Data extracts Start Marker

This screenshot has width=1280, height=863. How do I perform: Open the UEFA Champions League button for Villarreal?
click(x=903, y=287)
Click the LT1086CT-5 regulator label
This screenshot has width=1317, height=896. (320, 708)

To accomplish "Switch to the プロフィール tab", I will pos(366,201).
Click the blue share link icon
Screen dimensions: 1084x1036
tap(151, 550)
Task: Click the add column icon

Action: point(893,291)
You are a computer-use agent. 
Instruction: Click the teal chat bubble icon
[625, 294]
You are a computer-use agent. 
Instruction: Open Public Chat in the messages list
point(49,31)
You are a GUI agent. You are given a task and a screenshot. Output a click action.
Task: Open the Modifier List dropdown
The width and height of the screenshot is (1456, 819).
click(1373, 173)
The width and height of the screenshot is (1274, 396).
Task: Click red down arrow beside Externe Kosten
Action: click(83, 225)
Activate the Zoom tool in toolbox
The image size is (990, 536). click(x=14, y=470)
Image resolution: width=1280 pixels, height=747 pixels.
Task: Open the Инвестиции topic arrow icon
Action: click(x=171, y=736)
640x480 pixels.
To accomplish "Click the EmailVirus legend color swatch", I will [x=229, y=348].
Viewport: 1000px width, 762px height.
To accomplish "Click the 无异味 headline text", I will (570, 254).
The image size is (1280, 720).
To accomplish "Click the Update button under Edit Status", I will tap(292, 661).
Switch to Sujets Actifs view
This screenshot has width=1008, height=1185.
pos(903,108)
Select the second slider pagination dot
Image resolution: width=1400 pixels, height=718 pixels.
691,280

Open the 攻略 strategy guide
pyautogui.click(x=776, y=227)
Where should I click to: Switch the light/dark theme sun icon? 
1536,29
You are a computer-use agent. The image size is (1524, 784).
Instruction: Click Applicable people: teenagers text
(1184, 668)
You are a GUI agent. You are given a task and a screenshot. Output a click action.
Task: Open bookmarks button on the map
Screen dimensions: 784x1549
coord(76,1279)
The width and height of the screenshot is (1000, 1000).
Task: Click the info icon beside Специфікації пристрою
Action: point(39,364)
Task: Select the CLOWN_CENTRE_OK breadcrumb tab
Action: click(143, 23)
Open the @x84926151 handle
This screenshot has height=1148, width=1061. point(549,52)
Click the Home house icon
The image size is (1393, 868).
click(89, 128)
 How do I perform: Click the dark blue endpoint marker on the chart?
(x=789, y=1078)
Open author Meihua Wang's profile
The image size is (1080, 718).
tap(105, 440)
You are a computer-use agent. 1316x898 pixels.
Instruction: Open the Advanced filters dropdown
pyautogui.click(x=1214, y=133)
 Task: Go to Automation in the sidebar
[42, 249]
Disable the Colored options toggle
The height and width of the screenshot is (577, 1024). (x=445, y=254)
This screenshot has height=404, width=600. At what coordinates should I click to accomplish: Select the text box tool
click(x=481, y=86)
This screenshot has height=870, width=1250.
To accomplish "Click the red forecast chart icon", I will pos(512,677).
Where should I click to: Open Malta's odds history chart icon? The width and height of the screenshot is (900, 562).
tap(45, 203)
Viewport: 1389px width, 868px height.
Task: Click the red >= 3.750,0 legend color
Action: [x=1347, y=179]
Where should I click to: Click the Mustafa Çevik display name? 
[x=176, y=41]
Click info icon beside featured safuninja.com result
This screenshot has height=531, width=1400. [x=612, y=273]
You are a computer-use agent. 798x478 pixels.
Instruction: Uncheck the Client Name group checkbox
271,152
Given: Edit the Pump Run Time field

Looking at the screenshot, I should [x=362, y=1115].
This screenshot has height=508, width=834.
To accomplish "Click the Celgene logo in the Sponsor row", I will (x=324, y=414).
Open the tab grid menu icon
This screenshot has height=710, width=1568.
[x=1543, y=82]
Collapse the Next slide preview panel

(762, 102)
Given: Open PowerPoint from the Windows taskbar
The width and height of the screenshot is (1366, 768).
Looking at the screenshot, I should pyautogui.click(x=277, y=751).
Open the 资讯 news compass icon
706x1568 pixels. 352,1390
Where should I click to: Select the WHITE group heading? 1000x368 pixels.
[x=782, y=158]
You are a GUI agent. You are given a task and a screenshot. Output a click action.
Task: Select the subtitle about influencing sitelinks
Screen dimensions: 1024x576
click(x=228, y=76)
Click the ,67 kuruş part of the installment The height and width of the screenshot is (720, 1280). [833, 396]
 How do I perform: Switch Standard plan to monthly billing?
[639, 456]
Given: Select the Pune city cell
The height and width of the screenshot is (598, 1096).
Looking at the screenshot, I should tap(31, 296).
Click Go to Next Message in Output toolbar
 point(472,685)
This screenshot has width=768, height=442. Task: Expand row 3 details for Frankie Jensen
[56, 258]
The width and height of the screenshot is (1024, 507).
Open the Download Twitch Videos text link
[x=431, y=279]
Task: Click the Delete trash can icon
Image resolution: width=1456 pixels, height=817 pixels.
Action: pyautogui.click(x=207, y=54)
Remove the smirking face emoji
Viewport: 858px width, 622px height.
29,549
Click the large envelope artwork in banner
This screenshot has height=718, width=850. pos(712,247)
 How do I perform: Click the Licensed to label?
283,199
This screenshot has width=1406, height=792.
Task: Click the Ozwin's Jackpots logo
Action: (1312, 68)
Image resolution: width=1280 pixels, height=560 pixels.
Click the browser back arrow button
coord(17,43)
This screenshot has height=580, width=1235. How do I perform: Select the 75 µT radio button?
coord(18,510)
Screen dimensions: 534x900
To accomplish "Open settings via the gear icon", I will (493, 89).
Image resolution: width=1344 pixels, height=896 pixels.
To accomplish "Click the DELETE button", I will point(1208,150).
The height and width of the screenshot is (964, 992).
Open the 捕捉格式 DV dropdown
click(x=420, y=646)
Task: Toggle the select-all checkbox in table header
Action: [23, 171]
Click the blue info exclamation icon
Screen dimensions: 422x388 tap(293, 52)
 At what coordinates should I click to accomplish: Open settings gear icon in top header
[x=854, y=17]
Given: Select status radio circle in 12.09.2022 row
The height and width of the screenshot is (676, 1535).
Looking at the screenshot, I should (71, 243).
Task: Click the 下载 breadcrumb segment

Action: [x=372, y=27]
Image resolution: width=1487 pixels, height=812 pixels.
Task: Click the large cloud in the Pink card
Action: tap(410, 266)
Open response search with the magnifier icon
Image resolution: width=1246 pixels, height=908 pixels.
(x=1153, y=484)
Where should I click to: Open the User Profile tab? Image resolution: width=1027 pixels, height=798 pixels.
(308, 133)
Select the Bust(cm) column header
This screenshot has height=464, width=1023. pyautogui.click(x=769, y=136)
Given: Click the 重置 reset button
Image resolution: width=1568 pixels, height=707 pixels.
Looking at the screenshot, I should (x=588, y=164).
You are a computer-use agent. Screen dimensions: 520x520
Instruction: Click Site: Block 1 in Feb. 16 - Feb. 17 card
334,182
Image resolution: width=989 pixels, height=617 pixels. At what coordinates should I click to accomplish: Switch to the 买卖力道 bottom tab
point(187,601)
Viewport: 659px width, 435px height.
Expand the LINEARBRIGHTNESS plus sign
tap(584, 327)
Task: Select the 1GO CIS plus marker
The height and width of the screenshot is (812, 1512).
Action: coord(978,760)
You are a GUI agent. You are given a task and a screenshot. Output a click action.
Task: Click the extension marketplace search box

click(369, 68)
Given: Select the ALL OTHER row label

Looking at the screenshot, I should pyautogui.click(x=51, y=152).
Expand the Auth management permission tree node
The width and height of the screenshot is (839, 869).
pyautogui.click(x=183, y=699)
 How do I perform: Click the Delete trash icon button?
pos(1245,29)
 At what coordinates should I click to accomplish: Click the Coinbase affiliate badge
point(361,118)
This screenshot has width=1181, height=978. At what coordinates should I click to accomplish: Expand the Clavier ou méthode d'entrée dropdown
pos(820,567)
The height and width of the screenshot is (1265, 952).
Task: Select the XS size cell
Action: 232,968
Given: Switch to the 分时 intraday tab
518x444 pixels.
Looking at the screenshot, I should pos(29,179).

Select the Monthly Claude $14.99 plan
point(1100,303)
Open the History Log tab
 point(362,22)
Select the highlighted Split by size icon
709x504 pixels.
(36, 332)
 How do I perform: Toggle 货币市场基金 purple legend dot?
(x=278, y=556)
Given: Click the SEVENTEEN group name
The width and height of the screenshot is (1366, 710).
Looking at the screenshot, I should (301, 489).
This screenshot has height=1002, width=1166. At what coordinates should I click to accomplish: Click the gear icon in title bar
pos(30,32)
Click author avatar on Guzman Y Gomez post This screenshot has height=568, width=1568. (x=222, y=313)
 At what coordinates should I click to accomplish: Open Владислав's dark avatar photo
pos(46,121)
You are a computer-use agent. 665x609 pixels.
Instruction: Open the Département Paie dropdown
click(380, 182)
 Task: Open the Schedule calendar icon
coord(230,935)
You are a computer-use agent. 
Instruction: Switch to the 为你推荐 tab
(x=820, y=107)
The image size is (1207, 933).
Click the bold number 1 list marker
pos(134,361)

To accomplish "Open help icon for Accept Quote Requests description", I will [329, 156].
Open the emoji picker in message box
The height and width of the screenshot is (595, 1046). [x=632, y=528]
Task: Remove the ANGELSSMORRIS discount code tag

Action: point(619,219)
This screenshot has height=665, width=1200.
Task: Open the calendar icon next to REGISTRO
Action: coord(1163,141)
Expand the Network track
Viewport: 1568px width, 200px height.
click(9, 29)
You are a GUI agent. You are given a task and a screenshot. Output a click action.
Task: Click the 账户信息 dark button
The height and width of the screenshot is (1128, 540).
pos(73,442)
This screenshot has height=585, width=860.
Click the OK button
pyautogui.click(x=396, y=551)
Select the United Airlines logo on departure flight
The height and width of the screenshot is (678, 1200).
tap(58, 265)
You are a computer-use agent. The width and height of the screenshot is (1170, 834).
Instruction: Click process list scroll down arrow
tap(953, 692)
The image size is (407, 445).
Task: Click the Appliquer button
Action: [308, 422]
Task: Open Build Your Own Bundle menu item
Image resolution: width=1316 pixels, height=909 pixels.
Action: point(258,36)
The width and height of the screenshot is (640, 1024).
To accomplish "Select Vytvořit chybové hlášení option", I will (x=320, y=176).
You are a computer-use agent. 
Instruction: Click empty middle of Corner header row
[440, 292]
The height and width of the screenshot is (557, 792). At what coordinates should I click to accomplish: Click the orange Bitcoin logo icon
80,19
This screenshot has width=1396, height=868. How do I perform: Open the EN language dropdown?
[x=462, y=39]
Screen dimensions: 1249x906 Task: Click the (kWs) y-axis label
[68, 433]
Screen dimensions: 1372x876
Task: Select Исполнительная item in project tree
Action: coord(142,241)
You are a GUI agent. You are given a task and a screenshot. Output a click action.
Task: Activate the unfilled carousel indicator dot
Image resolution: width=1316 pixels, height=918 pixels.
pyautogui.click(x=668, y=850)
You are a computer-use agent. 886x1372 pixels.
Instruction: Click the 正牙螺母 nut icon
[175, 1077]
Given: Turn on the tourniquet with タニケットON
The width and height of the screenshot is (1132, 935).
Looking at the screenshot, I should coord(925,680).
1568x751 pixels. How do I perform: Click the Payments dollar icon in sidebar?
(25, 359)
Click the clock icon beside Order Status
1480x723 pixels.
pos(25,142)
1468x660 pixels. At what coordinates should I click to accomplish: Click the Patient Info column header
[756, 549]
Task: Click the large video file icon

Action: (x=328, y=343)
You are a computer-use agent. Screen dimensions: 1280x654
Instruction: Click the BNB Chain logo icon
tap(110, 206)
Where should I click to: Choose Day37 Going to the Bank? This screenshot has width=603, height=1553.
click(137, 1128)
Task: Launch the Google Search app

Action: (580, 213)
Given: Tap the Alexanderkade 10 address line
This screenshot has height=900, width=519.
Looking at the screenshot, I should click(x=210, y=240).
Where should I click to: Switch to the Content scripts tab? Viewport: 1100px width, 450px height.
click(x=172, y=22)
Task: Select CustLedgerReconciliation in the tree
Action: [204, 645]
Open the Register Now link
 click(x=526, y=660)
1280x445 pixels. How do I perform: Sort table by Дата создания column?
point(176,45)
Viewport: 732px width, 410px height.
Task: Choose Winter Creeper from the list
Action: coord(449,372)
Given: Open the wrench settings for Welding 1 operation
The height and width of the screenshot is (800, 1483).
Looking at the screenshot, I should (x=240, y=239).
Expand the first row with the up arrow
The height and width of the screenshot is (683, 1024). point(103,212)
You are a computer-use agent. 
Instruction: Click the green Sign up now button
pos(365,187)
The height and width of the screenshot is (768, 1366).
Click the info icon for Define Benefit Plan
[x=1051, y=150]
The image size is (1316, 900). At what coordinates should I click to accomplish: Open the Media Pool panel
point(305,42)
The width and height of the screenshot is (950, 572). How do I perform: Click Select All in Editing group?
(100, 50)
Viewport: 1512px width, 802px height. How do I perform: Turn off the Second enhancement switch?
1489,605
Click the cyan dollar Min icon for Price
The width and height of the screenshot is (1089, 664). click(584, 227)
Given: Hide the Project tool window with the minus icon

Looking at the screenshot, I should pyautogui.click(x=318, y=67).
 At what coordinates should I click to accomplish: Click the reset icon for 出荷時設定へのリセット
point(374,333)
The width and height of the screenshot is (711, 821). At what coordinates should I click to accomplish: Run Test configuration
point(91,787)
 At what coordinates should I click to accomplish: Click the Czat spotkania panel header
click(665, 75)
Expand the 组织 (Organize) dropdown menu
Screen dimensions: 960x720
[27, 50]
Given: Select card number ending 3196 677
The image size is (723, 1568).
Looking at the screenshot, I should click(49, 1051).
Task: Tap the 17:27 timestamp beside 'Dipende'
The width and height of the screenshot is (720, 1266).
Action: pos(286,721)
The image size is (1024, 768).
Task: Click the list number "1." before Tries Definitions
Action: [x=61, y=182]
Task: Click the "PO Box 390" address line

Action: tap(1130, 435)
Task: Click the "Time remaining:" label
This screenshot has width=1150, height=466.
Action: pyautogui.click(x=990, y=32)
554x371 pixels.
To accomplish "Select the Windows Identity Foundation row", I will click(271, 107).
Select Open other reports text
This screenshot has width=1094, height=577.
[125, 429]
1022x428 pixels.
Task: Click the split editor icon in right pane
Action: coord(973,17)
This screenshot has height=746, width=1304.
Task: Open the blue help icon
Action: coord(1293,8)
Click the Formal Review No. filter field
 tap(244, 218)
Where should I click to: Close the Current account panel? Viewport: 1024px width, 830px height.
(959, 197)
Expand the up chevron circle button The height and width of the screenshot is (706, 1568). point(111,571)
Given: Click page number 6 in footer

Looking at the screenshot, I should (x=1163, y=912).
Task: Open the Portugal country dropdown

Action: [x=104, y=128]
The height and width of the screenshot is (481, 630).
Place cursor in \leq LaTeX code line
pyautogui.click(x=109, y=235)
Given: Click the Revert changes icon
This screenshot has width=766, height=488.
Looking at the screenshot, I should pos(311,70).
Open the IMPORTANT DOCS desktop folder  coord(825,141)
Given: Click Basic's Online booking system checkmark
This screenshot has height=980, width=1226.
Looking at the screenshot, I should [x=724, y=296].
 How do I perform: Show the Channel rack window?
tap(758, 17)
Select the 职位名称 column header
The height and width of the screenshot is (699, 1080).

Data extracts End Marker

▶ Assignment:
Print exactly the lines above, between the one holding "Where should I click to: Select" and the one holding "Task: Select the subtitle", inclusive, and nothing besides.

▶ Output of the exercise:
Where should I click to: Select the WHITE group heading? 1000x368 pixels.
[x=782, y=158]
You are a GUI agent. You are given a task and a screenshot. Output a click action.
Task: Select the subtitle about influencing sitelinks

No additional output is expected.